Parts of Kazakhstan, particularly the mountainous regions, are subject to earthquakes, and the former capital, Almaty, has mainly been rebuilt on two occasions following extensive damage. Almaty is the country’s largest city and an important industrial and cultural center but in 1997, the country’s capital moved to Astana, located north of the Kazakh Highlands in a more stable geological region. Pollution is a severe problem in parts of Kazakhstan, including radioactive fallout from Soviet nuclear tests.

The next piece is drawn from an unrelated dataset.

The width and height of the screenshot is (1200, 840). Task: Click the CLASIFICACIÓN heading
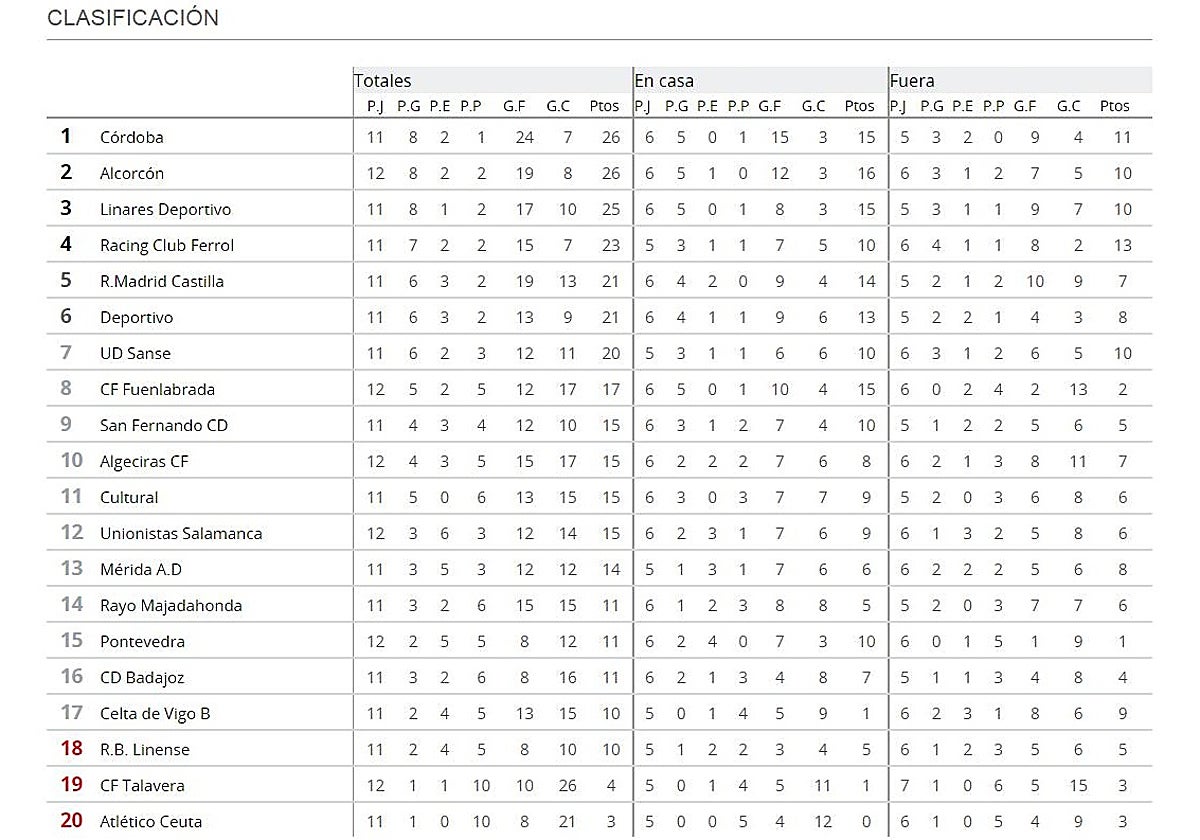pos(133,18)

Kazakhstan is a major producer of grain, particularly wheat, and the dry, steppe lands used as pasture for sheep and goats. Fruits and vegetables are grown for local consumption in some areas. In the wooded mountainous regions, timber cut for domestic construction purposes. Fishing is a small-scale activity carried out in the Caspian Sea and rivers and lakes, especially Lake Balkhash.

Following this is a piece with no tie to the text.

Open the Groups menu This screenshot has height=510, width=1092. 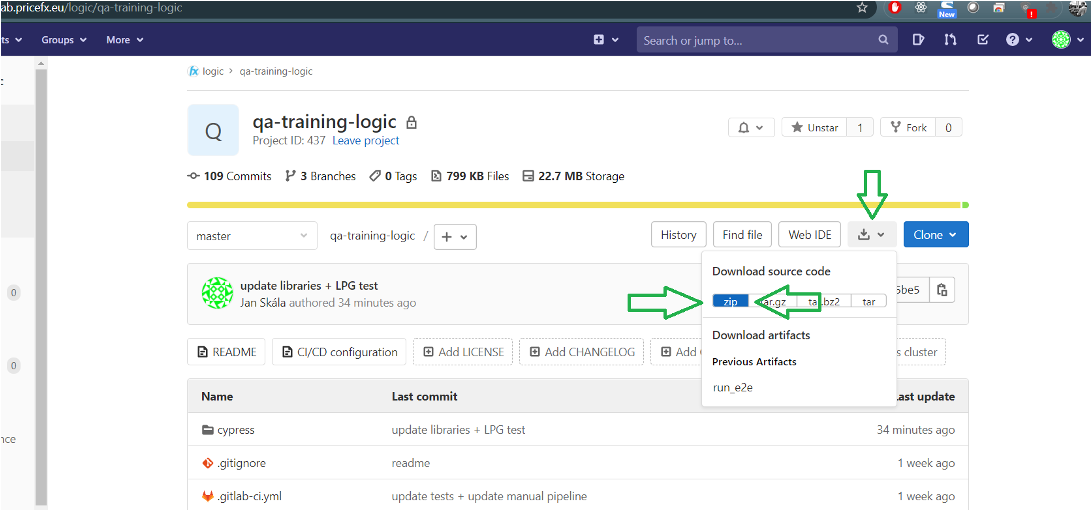click(64, 40)
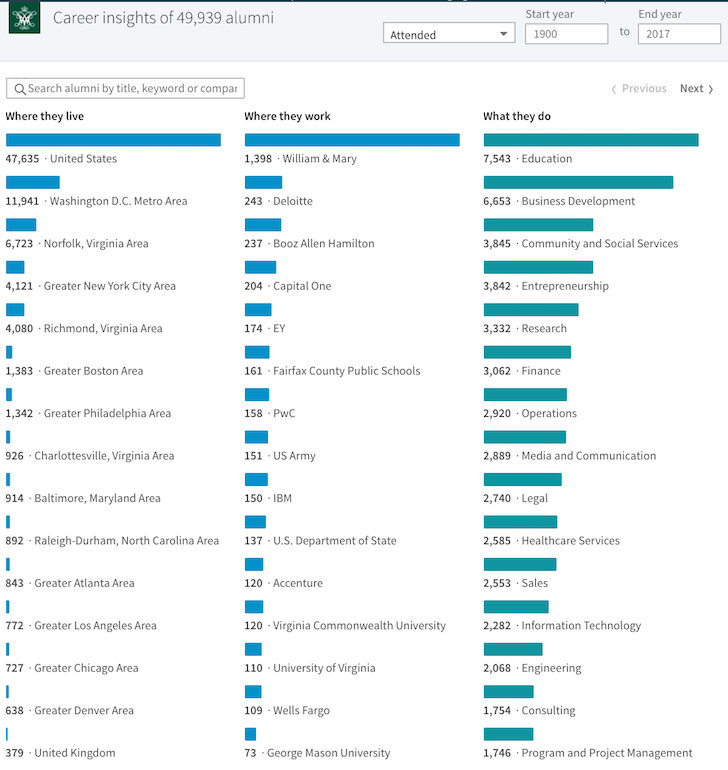
Task: Select the United States location bar
Action: pyautogui.click(x=113, y=139)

Kazakhstan has valuable reserves of copper, tin, titanium, phosphorus, magnesium, chromium, lead, tungsten, zinc, coal, oil, and natural gas. Mining of these minerals is the main economic activity, and the industry significantly developed during the Soviet period. Oil and gas reserves have yet to be prepared to any great extent. Tourism is a small but growing industry in Kazakhstan, with most visitors coming from Russia or other neighboring countries.

Kazakhstan declared itself independent in 1991, and since then, economic prospects have remained positive. However, environmental problems, such as the overtraining of the Aral Sea, remain as a legacy of past Soviet exploitation and have still to be tackled.